━━━ Text block

The Stanifesto

Crashing the copyright frat party

Copyrights are a lot like fraternities. At their core they have a good intention, but over the last 100 years things have gone awry. Now, more often that not, copyrights (like fraternities) are exclusive, abusive, and collusive. It's time to put copyrights on double secret probation.

Men with common ideals coming together into a communal living environment such that brother can hold brother responsible to a shared oath... This was the promise of fraternities. Making assurances that others would not profit unscrupulously from another's work, encouraging creators to share their artistry with the world such that each may grow in the sharing... This was the promise of copyrights. Things have, er, drifted a bit since then. Nowadays, most peoples' interactions with fraternities and copyrights involve hazing incidents, sexual assault allegations, Cease-and-Desist letters, and "This video has been removed due to terms of use violation." errors on YouTube.

━━━━━━
━━━ Source information

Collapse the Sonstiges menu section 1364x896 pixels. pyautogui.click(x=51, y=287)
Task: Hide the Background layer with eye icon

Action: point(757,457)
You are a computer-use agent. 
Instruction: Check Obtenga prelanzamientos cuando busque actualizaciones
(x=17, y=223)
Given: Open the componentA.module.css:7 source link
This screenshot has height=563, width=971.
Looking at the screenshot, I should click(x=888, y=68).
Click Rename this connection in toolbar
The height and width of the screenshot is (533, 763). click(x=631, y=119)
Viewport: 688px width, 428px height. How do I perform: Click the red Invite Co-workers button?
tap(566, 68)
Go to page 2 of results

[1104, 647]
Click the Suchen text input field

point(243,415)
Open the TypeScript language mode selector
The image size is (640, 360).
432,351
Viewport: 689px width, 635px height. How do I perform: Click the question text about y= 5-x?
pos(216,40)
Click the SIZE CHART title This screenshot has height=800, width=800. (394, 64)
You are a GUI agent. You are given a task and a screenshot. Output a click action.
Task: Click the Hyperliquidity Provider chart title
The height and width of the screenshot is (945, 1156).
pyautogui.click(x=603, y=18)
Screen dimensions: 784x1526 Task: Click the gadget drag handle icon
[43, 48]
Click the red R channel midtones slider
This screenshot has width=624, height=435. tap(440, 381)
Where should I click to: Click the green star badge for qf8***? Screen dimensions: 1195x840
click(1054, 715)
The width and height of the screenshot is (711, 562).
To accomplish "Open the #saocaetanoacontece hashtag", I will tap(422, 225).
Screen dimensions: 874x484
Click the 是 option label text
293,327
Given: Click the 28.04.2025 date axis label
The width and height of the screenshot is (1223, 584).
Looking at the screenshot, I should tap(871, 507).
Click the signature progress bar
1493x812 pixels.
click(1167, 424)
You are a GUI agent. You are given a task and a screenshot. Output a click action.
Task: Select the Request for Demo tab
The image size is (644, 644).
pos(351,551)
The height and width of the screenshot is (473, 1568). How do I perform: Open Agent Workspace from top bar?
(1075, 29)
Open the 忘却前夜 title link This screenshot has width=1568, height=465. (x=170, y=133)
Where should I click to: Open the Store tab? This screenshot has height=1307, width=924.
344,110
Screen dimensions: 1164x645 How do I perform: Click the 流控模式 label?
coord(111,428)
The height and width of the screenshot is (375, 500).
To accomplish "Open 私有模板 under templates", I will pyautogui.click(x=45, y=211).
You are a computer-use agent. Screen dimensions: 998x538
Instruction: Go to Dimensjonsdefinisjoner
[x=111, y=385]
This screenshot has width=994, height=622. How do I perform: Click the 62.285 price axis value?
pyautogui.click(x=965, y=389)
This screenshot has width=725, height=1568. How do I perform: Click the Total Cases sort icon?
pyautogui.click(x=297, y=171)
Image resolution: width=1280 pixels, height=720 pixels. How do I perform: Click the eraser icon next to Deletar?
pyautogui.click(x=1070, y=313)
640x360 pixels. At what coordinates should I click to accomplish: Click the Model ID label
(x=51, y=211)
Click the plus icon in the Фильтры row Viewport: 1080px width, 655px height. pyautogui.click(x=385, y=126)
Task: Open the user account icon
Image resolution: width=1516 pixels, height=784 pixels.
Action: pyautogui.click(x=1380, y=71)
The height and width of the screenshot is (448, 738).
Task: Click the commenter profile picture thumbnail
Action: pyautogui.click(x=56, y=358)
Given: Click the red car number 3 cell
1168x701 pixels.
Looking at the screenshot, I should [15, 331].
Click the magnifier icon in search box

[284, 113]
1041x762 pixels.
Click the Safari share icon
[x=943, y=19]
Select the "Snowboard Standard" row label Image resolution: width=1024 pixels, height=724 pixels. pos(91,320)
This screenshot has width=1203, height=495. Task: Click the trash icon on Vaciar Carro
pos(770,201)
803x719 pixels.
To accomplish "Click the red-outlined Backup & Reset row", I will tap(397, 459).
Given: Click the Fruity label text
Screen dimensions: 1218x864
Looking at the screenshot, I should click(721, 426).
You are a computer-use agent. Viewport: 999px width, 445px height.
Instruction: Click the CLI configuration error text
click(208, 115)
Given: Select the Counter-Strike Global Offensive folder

━━━━━━

Directions.
1 > From the Stanifesto essay on copyrights, extract the passage starting with "Crashing the copyright" and going on through "double secret probation.".
2 > According to the Stanifesto essay on copyrights, over what span of time have things gone awry with copyrights?
3 > Please carry on the Stanifesto essay on copyrights from where it stops.

Task answers.
1 >
Crashing the copyright frat party

Copyrights are a lot like fraternities. At their core they have a good intention, but over the last 100 years things have gone awry. Now, more often that not, copyrights (like fraternities) are exclusive, abusive, and collusive. It's time to put copyrights on double secret probation.

2 > Over the last 100 years.

3 >
Exclusivity is not an evil on its own, the idea that a fraternity or copyright should belong to those who put the work into it seems like a basic right. Still, any closed system tends toward groupthink (via a genetic inbreeding of ideas), easily evidenced in people thinking its okay to make others swallow goldfish or pay $2.99 for a "My Humps" Ringtone. In many ways the Open Source community has paved the next evolutionary step here, recognizing the importance of interoperability as a glue to bring together smaller, autonomous parts. While one programmer may "own" the calendar plug-in and another the event plug-in, both benefit from being able to share data (and, of course, opening up the components to the community can help even further). The current copyright players seem to have taken Sacred Oaths never to reveal the Inner Secrets of the DRM Brotherhood. Sony and Apple, I'm looking in your direction.

Abusive behavior, in contrast, is an evil on its own. There are no excuses that can be made for the now infamous RIAA suits against little girls, dead grandmas, and a family without a computer for file sharing. The RIAA has sent too many innocent freshmen to the hospital. It's not much of a stretch to compare the Sony Rootkit fiasco with slipping an unsuspecting girl a roofie.

The collusion behind the scenes, the winking, nodding, and nudging, is just as bad with copyrights as with any fraternity. The Blu-ray format, for instance, is vying to become the next step beyond DVDs (holding up to 9 hours of HD video) and is being heavily marketed by a coalition including content-owners Sony, Disney, Time-Warner, and Fox along with hardware manufacturers Apple, Dell, HP, Panasonic, etc., all of whom are very pleased about the Blu-ray's built-in DRM and working together to help it succeed. Like a frat house rivalry, the competing HD-DVD format has risen to egg their front door.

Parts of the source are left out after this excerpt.